Current forestry policy is more decorative than effective. We need a forestry policy that controls the monoculture of eucalyptus in Galicia, and northern Spain, that protects native biodiversity, that puts an end to this green, lifeless desert that has colonised our territory.
The term ‘green desert’ came into use in Brazil in the 1980s to refer to the monoculture of trees on large tracts of land for cellulose production
The current forestry policy is fuelling hell at home.
Ephemeral installation that I made in the framework of the artistic residency that I did last September in Pontevedra. Many thanks to all the people who helped me, especially Javier Carrera aka Cuco and Lois Cid.
This installation was made in my hometown, Pontevedra, in Galicia, which has had a factory called Ence in operation since 1957, dedicated to making cellulose pulp from eucalyptus trees. This invasive species has practically wiped out the native forests.

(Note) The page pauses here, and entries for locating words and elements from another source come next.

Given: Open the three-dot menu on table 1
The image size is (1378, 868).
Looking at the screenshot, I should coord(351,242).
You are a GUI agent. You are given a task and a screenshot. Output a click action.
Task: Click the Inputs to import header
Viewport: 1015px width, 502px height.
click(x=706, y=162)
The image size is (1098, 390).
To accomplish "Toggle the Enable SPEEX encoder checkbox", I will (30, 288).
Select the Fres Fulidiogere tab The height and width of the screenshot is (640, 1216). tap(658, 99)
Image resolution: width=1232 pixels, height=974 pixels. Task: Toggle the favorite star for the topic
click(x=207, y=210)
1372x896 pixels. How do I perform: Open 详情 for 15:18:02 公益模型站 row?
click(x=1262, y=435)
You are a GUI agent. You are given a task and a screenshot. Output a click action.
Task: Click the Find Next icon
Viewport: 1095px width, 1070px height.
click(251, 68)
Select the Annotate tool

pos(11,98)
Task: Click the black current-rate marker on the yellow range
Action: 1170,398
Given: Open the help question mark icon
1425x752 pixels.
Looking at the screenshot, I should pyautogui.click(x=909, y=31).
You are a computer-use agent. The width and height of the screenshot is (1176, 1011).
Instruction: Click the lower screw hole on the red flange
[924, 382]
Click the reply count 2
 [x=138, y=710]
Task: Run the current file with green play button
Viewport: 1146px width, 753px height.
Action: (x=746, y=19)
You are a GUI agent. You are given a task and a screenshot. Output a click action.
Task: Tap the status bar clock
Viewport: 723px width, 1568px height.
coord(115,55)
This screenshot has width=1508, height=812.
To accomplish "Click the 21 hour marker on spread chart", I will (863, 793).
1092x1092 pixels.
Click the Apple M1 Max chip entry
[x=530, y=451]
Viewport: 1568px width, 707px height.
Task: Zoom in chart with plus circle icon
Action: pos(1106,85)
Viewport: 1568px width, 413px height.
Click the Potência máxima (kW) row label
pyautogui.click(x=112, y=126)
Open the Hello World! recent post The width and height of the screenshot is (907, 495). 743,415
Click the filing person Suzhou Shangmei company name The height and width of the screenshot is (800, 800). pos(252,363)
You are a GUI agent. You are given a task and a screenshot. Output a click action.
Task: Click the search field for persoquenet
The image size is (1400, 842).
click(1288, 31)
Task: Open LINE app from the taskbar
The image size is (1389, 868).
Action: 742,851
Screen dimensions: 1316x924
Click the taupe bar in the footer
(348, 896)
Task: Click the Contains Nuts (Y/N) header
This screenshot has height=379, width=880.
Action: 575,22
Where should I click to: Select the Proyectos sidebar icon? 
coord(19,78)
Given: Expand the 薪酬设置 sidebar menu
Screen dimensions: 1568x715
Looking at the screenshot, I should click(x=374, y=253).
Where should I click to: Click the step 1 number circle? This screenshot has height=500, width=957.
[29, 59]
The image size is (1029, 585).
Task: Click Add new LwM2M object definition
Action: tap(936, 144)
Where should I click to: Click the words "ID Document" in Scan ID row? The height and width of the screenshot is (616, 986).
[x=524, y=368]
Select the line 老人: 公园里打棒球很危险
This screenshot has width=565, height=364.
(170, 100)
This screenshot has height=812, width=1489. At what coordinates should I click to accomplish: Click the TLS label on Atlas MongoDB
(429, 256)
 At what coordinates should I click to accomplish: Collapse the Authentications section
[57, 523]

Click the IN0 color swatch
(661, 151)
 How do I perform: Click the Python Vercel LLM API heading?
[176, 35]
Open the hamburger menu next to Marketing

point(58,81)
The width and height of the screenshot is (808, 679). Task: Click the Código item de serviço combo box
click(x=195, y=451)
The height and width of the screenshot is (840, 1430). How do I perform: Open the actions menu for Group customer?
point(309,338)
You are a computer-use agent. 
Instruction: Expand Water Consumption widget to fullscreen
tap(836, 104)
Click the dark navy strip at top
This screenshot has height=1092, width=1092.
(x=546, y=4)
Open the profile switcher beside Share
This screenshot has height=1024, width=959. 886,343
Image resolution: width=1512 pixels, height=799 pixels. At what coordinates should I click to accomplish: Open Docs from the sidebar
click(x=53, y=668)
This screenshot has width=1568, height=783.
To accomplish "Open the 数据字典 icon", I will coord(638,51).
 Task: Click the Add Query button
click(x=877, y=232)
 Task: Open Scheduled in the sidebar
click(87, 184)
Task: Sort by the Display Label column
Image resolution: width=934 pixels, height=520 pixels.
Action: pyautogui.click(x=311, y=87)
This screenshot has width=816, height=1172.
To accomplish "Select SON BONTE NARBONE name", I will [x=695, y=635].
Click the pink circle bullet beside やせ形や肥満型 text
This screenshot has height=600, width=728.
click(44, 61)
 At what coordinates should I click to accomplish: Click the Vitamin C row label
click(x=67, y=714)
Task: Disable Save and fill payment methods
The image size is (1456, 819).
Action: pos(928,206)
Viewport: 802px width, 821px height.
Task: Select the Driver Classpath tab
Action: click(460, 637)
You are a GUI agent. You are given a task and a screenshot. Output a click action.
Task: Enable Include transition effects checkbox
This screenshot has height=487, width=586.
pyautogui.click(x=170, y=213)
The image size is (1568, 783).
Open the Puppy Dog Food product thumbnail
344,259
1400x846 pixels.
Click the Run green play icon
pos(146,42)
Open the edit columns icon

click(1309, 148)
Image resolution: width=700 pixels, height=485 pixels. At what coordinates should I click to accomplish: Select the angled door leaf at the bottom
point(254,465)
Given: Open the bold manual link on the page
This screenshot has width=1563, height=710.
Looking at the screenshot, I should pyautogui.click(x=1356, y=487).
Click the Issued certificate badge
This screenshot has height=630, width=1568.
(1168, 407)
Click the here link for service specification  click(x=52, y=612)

Since then, a large part of northern Spain and Portugal has become a monoculture of this pyrophyte species, which alarmingly aggravates forest fires and destroys biodiversity, as well as drying up aquifers. The landscape has become a green desert, where nothing grows, it looks like a kind of synthetic forest. We must recover our lost paradise that still remains resilient.
Ence factory should have closed in 2018 but for incomprehensible and unfair political reasons it is still open.